A singular alternative
Ramses will rendezvous with the near-Earth asteroid (99942) Apophis forward of its extremely uncommon and scientifically beneficial flyby of Earth on 13 April 2029. The occasion will deliver the roughly 375-metre object inside about 32 000 km of our planet – lower than one tenth the gap from Earth to the Moon.
Scientists around the globe are keen to watch how the asteroid’s form, spin and construction reply to Earth’s gravitational forces throughout this uncommon, however completely protected, encounter. The insights gained from this pure experiment will improve our understanding of how near-Earth objects behave below exterior forces.
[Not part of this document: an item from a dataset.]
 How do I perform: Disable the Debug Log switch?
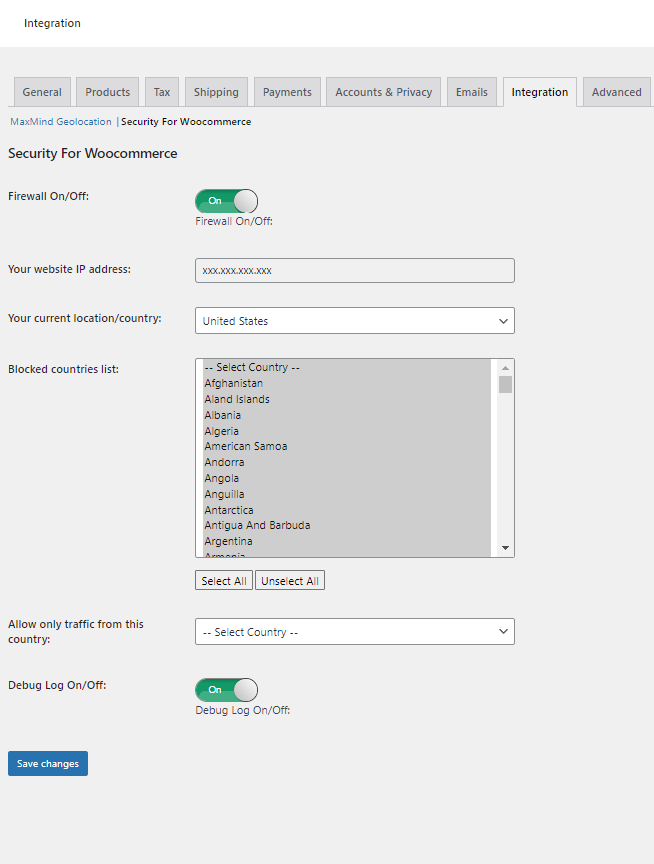pos(226,689)
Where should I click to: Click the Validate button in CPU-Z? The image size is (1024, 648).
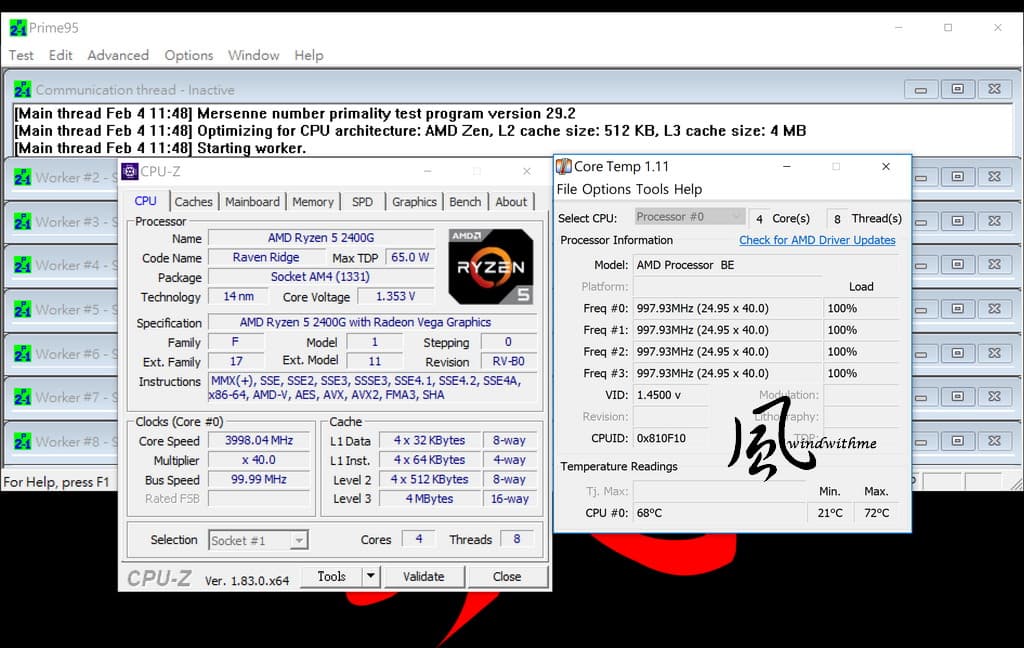424,577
That is crucial information for future planetary defence methods towards probably hazardous asteroids. Ramses will thus contribute considerably to the core purpose of ESA’s Area Security Programme to guard Earth from pure and humanmade hazards originating in house.
Time to construct
The Ramses Vital Design Assessment, performed by ESA’s skilled overview board over the previous couple of months, concluded on 6 February. It confirmed that the detailed design of the Ramses spacecraft meets all technical, scientific and programmatic necessities.
“Passing the Vital Design Assessment in report time provides us full confidence that Ramses’ design is mature, strong and able to be constructed,” stated Paolo Martino, Ramses mission supervisor.
“Efficiently sustaining the mission’s accelerated tempo is an endorsement of the group’s dedication and engineering imaginative and prescient below a really demanding schedule.”
With this crucial milestone behind it, and the contract signed, the Ramses group will now deal with constructing, assembling and testing the flight spacecraft and its methods. Over the following yr, {hardware} elements similar to the primary spacecraft bus and payload devices shall be assembled and built-in.
This shall be adopted by rigorous environmental and purposeful exams to organize the mission for its deliberate launch window in Spring 2028.